**Your objective**
As soon as the line containing "Task: Click the Next button" appears in the material below, start returning lines exactly, and end with the line containing "This screenshot has height=893, width=1372.".

**Records to use**
=====

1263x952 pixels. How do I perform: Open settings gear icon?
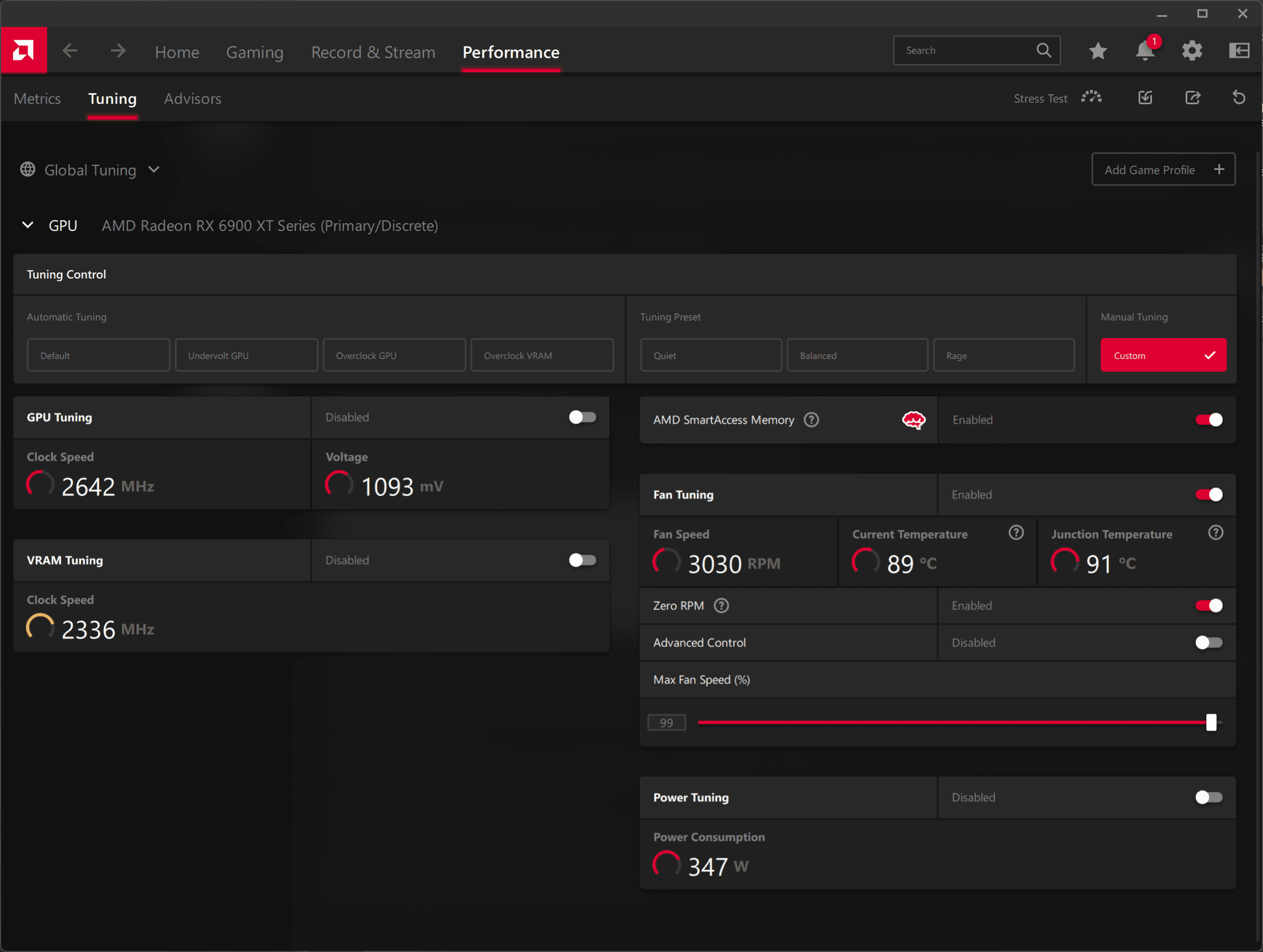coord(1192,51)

=====

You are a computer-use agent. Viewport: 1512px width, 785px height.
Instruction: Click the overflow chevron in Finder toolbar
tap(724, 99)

=====

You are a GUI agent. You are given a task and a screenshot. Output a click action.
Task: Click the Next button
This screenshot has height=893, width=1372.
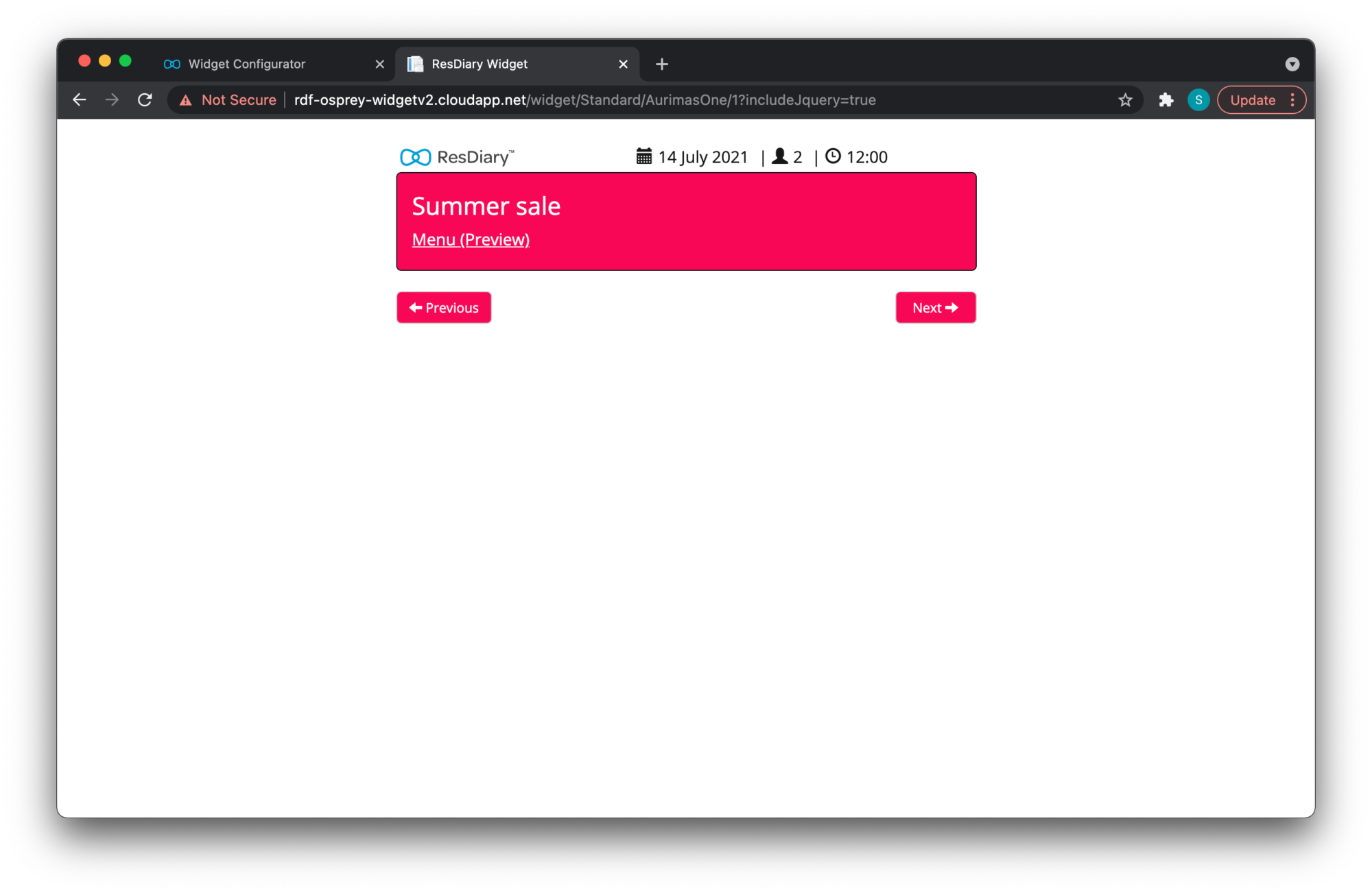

=====

**Exercise result**
Task: Click the Next button
This screenshot has height=893, width=1372.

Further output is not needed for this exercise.